* [PROBLEM TO WORK ON]:
Repeat exactly the lines of the entries below from the one with "Switch to the Pending" through the one with "Given: Select the Clicks stat card showing 42", both ends included, and nothing else.
****************************************
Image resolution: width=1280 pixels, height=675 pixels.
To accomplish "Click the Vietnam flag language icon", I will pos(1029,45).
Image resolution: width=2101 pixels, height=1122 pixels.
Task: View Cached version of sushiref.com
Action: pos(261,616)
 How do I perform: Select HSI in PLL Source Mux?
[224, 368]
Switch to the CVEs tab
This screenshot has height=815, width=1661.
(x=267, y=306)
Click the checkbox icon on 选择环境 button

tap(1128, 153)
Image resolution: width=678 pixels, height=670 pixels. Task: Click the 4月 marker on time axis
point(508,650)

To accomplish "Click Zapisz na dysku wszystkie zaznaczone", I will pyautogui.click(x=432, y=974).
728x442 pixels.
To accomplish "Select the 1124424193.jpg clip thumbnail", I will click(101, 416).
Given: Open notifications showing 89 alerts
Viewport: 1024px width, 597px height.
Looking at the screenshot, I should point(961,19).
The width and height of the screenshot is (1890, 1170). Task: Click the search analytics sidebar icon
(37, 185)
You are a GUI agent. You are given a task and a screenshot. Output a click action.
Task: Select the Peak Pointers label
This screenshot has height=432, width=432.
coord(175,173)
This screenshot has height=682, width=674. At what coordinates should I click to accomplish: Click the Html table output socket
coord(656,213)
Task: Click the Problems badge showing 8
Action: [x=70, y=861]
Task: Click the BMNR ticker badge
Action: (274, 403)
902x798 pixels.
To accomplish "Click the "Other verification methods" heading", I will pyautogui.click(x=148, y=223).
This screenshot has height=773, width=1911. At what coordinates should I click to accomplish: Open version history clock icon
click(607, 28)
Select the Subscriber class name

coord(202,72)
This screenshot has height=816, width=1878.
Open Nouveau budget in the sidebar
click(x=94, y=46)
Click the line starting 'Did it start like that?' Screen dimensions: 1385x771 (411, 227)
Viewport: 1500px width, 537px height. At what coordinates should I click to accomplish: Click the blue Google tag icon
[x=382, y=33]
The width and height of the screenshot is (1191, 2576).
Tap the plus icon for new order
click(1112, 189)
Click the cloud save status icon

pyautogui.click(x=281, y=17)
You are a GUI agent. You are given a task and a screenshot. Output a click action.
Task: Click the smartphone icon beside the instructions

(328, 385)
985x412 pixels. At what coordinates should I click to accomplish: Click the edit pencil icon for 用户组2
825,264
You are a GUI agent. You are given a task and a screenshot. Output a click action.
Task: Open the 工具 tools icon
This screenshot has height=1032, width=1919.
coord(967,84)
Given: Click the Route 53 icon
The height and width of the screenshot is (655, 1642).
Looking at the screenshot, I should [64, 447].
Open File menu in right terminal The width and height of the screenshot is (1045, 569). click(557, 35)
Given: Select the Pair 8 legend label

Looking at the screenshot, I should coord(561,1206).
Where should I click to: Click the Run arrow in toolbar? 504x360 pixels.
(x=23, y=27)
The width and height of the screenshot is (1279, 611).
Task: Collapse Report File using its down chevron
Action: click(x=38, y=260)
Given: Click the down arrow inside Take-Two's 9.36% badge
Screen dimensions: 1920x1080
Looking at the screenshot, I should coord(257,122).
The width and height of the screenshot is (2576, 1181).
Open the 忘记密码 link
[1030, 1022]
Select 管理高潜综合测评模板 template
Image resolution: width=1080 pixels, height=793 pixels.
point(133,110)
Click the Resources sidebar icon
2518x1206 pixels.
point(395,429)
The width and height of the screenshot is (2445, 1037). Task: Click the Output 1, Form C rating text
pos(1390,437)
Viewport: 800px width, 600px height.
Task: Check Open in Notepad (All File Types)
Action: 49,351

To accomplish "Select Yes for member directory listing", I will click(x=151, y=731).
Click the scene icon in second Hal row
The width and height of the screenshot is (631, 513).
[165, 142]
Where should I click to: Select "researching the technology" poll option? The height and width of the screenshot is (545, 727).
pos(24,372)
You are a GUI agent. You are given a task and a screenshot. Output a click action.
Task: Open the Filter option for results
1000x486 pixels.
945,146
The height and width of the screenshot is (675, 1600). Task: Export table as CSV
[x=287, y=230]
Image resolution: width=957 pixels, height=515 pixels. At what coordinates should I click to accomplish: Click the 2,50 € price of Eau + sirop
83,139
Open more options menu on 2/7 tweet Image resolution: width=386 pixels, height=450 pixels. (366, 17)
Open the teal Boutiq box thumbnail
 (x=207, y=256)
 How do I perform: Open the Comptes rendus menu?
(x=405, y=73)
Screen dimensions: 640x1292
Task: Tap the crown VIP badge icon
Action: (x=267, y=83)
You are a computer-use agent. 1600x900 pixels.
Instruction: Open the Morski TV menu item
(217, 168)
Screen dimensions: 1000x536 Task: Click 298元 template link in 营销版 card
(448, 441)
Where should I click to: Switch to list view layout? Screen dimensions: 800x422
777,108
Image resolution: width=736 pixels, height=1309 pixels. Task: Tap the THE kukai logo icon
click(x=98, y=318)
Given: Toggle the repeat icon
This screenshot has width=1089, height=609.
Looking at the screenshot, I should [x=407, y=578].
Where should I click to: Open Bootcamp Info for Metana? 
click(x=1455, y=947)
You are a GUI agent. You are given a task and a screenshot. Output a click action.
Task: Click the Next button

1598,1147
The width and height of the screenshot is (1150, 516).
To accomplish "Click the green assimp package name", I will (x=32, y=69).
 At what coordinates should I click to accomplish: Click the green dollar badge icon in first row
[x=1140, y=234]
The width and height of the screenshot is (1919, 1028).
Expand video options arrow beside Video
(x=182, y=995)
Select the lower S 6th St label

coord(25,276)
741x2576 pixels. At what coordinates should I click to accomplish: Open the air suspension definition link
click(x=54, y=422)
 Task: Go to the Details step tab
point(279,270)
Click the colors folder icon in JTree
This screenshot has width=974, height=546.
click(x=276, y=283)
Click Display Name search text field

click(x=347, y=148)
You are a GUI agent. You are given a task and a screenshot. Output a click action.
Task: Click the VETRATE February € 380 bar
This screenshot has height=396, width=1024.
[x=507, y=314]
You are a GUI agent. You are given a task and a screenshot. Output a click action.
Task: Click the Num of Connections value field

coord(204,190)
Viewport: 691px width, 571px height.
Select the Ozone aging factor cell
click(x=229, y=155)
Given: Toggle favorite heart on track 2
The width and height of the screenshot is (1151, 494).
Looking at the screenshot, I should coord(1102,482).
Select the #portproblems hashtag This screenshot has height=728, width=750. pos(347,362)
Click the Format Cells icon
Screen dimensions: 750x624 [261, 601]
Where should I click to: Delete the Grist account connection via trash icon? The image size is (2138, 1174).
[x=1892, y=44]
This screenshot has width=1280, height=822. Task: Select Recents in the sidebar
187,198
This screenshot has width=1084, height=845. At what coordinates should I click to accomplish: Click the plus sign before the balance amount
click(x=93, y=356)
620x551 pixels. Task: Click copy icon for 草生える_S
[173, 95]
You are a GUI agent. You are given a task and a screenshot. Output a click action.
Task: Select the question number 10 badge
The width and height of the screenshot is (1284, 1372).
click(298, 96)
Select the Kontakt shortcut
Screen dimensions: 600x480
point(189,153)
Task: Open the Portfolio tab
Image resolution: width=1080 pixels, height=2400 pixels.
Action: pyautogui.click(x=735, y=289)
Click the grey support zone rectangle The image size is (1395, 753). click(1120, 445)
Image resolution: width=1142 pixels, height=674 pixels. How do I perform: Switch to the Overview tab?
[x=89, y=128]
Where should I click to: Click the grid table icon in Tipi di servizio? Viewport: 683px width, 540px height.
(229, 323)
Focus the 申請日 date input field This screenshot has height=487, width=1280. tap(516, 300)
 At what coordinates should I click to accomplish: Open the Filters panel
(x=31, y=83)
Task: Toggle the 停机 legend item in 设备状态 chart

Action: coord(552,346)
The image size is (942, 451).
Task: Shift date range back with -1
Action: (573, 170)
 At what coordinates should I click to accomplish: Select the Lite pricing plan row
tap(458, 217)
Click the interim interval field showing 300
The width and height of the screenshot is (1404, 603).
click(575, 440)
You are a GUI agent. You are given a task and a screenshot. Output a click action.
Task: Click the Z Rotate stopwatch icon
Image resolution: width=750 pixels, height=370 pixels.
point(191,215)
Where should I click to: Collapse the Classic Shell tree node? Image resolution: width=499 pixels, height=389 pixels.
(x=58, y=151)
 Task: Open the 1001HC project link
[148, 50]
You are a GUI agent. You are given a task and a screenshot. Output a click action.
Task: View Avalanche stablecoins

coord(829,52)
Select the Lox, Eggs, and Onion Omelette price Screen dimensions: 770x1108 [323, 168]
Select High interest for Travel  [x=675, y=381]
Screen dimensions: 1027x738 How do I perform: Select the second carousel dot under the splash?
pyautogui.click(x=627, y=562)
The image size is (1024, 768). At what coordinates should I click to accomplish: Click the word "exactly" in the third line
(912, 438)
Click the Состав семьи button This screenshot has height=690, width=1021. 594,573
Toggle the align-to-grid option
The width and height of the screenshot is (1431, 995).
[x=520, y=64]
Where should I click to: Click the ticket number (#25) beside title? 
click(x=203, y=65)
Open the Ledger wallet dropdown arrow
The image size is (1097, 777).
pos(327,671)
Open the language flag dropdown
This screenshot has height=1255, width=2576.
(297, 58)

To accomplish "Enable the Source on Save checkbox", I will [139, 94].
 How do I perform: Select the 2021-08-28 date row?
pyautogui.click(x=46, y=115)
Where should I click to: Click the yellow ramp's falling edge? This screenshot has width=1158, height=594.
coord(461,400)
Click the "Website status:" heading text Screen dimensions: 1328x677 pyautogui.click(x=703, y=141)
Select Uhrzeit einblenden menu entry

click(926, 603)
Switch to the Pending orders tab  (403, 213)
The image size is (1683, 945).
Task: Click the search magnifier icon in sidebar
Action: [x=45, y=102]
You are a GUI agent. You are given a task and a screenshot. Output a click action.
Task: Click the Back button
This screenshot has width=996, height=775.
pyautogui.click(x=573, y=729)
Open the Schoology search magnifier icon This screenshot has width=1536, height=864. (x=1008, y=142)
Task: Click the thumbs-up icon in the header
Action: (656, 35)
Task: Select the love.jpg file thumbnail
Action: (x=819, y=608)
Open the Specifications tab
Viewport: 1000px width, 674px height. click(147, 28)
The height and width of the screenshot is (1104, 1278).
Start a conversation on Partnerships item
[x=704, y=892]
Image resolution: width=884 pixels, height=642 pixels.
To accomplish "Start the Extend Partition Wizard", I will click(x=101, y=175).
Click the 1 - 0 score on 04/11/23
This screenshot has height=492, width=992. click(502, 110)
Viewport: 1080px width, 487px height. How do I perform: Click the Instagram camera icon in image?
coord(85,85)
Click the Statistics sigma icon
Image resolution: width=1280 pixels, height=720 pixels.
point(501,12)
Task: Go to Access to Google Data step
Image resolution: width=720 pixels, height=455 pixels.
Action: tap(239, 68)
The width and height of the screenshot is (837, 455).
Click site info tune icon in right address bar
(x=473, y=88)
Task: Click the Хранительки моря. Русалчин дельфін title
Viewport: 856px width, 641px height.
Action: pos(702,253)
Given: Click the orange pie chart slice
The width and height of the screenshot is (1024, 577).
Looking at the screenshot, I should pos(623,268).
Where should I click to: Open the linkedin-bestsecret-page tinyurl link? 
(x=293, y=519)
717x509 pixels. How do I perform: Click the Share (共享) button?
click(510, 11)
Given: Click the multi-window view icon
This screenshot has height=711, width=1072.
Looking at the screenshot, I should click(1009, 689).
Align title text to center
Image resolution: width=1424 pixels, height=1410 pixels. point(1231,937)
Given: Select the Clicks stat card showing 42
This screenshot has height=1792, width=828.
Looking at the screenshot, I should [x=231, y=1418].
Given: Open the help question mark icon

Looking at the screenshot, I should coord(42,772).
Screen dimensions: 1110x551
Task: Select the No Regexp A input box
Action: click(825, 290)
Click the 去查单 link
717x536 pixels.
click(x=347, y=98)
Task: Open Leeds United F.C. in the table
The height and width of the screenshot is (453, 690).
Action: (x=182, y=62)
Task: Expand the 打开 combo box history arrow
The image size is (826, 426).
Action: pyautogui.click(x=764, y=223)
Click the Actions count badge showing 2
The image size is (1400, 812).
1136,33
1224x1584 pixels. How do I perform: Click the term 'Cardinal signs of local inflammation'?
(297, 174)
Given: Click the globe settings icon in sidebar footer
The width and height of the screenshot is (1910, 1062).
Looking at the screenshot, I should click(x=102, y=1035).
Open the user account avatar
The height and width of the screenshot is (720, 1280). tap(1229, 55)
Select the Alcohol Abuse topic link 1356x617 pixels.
****************************************
* [REPLY]:
Switch to the Pending orders tab  (403, 213)
The image size is (1683, 945).
Task: Click the search magnifier icon in sidebar
Action: [x=45, y=102]
You are a GUI agent. You are given a task and a screenshot. Output a click action.
Task: Click the Back button
This screenshot has width=996, height=775.
pyautogui.click(x=573, y=729)
Open the Schoology search magnifier icon This screenshot has width=1536, height=864. (x=1008, y=142)
Task: Click the thumbs-up icon in the header
Action: (656, 35)
Task: Select the love.jpg file thumbnail
Action: (x=819, y=608)
Open the Specifications tab
Viewport: 1000px width, 674px height. click(147, 28)
The height and width of the screenshot is (1104, 1278).
Start a conversation on Partnerships item
[x=704, y=892]
Image resolution: width=884 pixels, height=642 pixels.
To accomplish "Start the Extend Partition Wizard", I will click(x=101, y=175).
Click the 1 - 0 score on 04/11/23
This screenshot has height=492, width=992. click(502, 110)
Viewport: 1080px width, 487px height. How do I perform: Click the Instagram camera icon in image?
coord(85,85)
Click the Statistics sigma icon
Image resolution: width=1280 pixels, height=720 pixels.
point(501,12)
Task: Go to Access to Google Data step
Image resolution: width=720 pixels, height=455 pixels.
Action: tap(239, 68)
The width and height of the screenshot is (837, 455).
Click site info tune icon in right address bar
(x=473, y=88)
Task: Click the Хранительки моря. Русалчин дельфін title
Viewport: 856px width, 641px height.
Action: pos(702,253)
Given: Click the orange pie chart slice
The width and height of the screenshot is (1024, 577).
Looking at the screenshot, I should pos(623,268).
Where should I click to: Open the linkedin-bestsecret-page tinyurl link? 
(x=293, y=519)
717x509 pixels. How do I perform: Click the Share (共享) button?
click(510, 11)
Given: Click the multi-window view icon
This screenshot has height=711, width=1072.
Looking at the screenshot, I should click(1009, 689).
Align title text to center
Image resolution: width=1424 pixels, height=1410 pixels. point(1231,937)
Given: Select the Clicks stat card showing 42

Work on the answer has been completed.